Skin cancer is one of the most common cancers in the world with the number of people diagnosed with the disease rising an average of five per cent each year. Over 100,000 new cases of skin cancer were diagnosed last year, so understanding the signs and symptoms and knowing how to stay safe in the sun is becoming increasingly important.
Joanne Upton, Skin Cancer Advanced Nurse Practitioner at The Clatterbridge Cancer Centre, based in Merseyside, talks to Female First about everything you need to know about skin cancer.
“There are two types of skin cancer: malignant melanoma, which is less common but more serious; and non-melanoma skin cancer, which is very common but not so serious.
“Non-melanoma skin cancer is the most common form of the disease, about 90 percent of non melanoma skin cancers are associated with exposure to ultraviolet (UV) radiation from the sun. The good news is that this form of skin cancer is highly curable, if diagnosed early enough. With this in mind, it’s vital that people are aware of what to look out for and most importantly, ensure they’re getting checked out by their GP if they are worried about anything at all.
“Non-melanoma cancers appear in two types – basal cell carcinoma and squamous cell carcinoma. Things to look out for with basal cells are smooth and pearly marks, which may look waxy or firm, or red lumps which sometimes bleed and then develop a crust or scabs and begin to show signs of healing, but don’t fully go away. Squamous cell cancers can look a little different and may be firm red nodules, which look scaly and can sometimes bleed and be tender to touch.
“Both types of non-melanoma skin cancer often develop in areas that have been damaged by exposure to the sun when detected early, they are highly curable. They are mainly found on the face, neck, bald scalps, arms, backs of hands and lower legs.
“Malignant melanoma skin cancers are a little different and the nature of this form of the disease means it can spread much quicker, so getting any abnormalities checked out as early as possible is critical – half of these cancer cases start in normal-looking skin so it’s something patients should hopefully be able to pick up on quite quickly. Melanoma can grow very quickly. It can become life-threatening in as little as six weeks and, if untreated, it can spread to other parts of the body. It can appear on skin not normally exposed to the sun.
“It can be difficult to tell the difference between a melanoma and a normal mole so we use the ABCDE rule at The Clatterbridge Cancer Centre to help best inform patients as to how they can monitor skin changes:
- Asymmetry – Melanomas are likely to be irregular or asymmetrical. Ordinary moles are usually symmetrical (both halves look the same).
- Border – Melanomas are more likely to have an irregular border with jagged edges. Ordinary moles usually have a well-defined, regular border.

Exercise objective:
According to the skin cancer text, what share of non-melanoma skin cancers is associated with exposure to ultraviolet radiation from the sun?

(Saved entries)
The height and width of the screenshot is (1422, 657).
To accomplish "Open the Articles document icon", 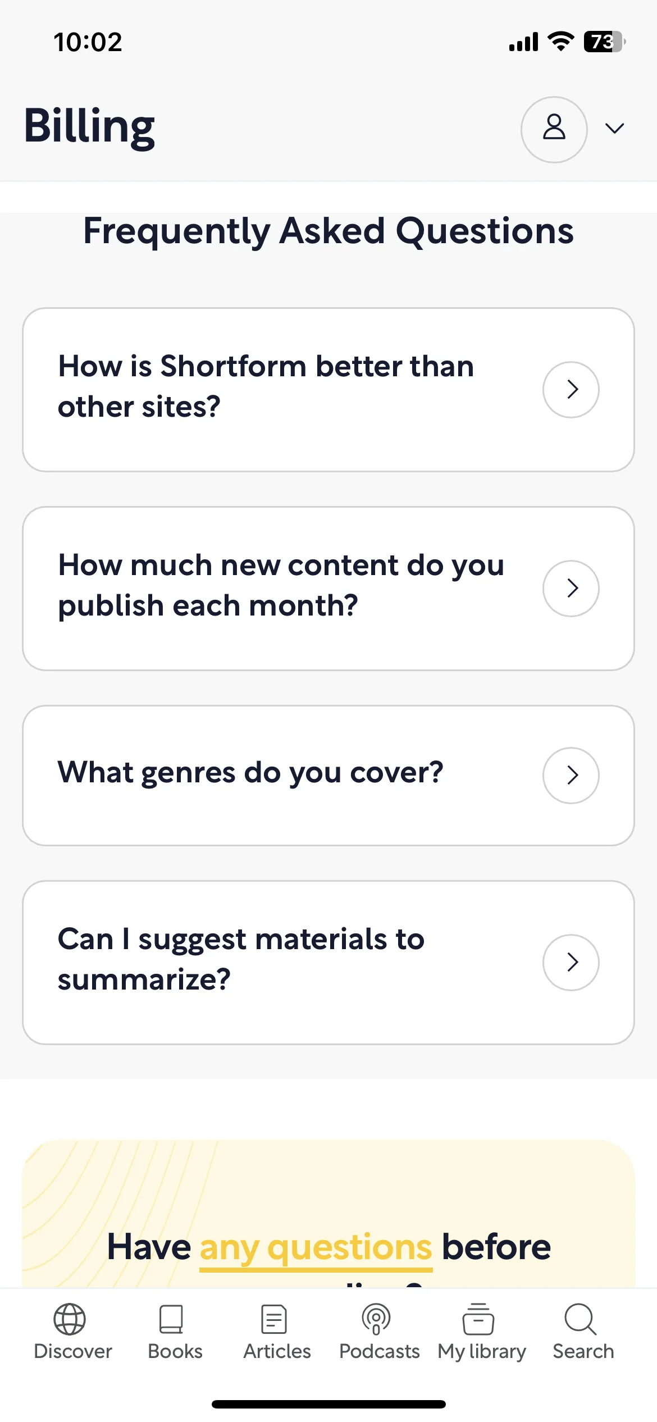I will [274, 1319].
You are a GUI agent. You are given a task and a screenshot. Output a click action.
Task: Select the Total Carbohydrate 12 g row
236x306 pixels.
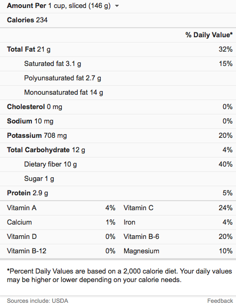click(x=118, y=150)
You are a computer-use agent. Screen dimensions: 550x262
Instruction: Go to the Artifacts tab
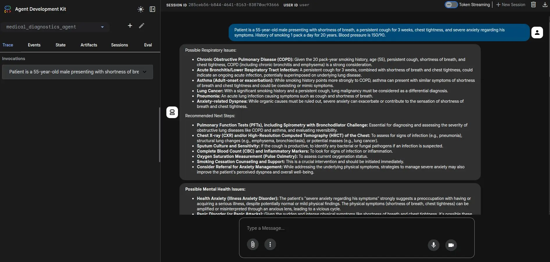(x=89, y=45)
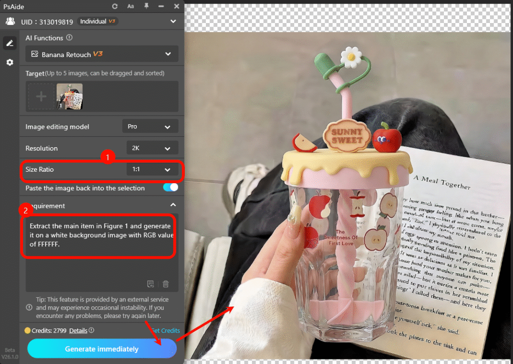Screen dimensions: 513x364
Task: Pin the PsAide window using the pin icon
Action: pos(147,7)
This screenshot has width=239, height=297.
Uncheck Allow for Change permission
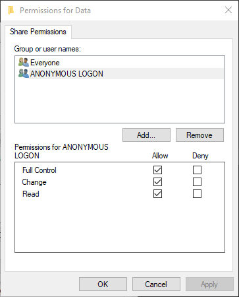click(x=157, y=182)

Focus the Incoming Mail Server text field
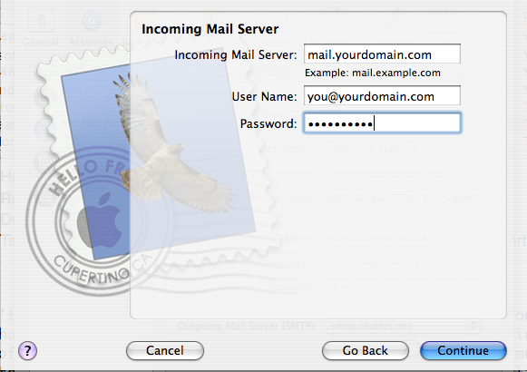pos(382,54)

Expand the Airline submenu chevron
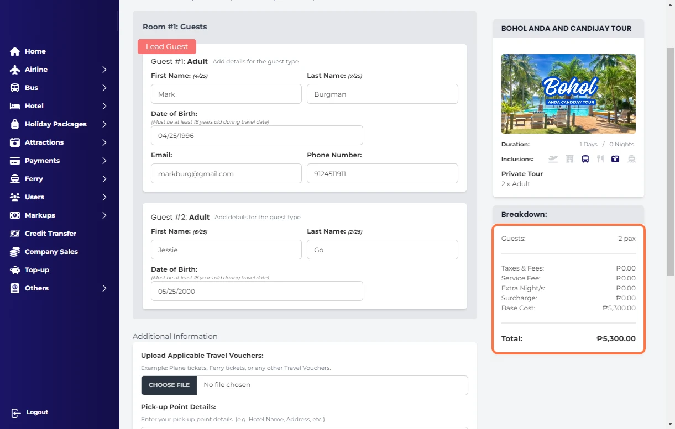pos(104,70)
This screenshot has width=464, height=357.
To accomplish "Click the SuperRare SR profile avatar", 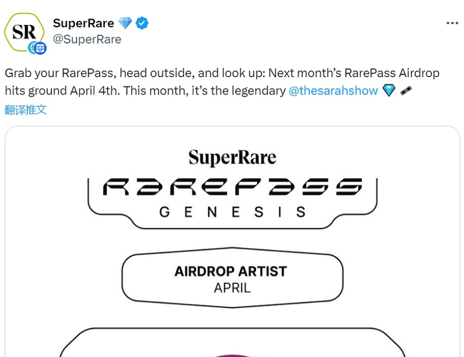I will pyautogui.click(x=24, y=32).
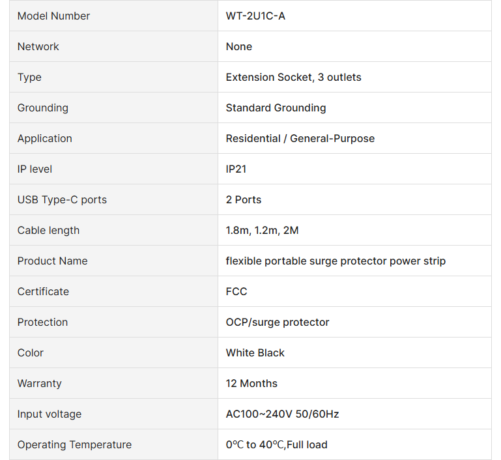501x460 pixels.
Task: Click the OCP/surge protector value
Action: 278,322
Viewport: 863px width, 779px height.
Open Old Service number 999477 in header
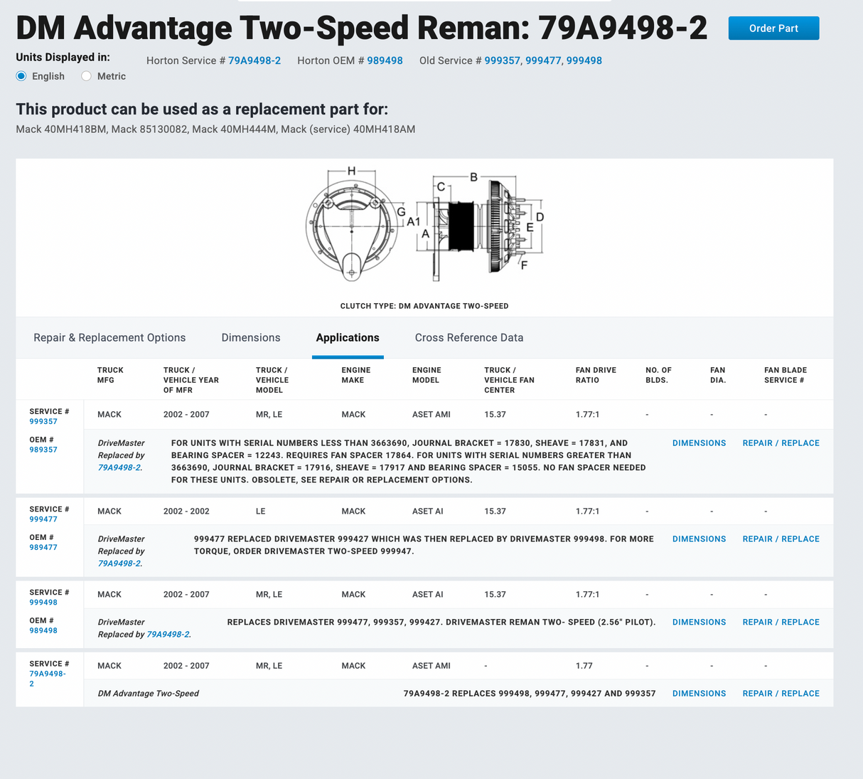pyautogui.click(x=543, y=60)
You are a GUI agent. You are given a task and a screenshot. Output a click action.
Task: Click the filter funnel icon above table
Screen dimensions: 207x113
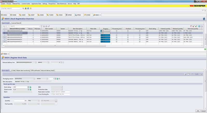point(41,26)
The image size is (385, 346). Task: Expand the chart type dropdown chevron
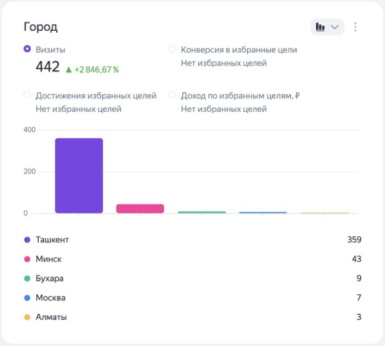pos(335,27)
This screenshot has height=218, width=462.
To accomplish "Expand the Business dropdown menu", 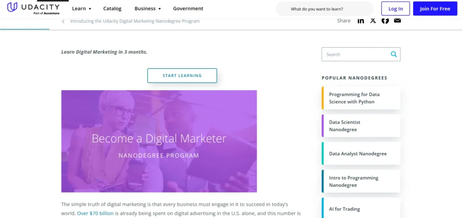I will (x=147, y=9).
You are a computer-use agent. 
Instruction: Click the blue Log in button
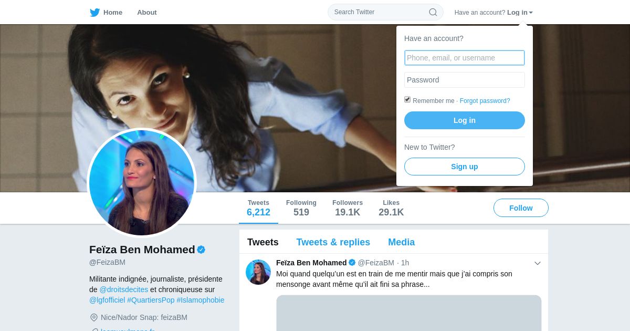[465, 120]
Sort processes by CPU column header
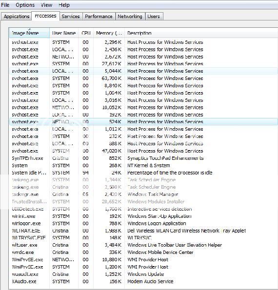 pos(86,33)
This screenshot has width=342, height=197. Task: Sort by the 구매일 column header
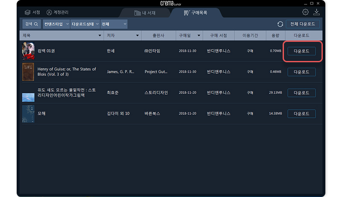[x=185, y=35]
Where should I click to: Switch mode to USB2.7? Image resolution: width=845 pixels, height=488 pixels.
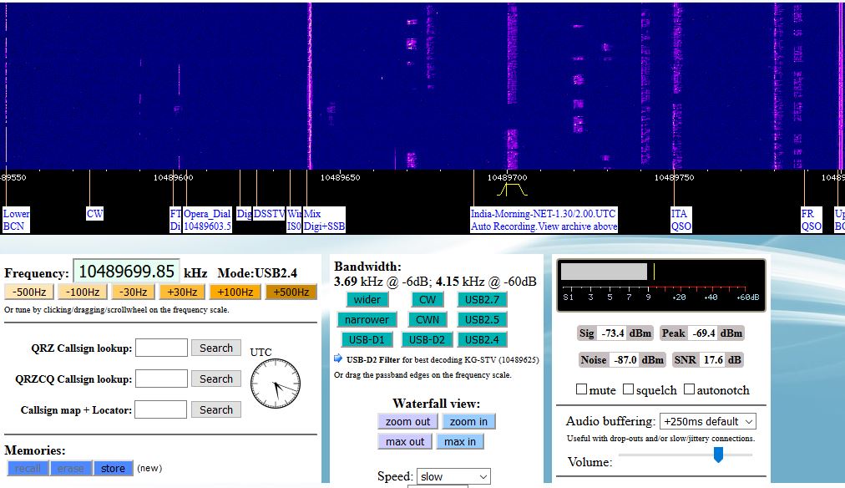tap(482, 299)
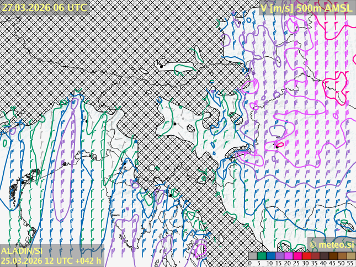Select the dark brown 45 m/s legend swatch
Viewport: 356px width, 267px height.
coord(333,256)
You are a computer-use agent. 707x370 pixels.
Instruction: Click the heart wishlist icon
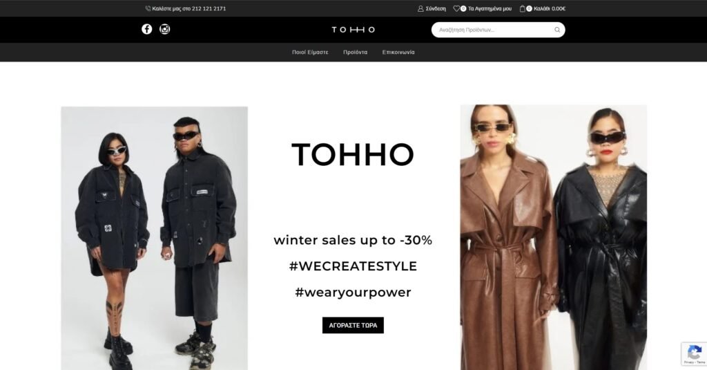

Exercise answer:
About 90 percent.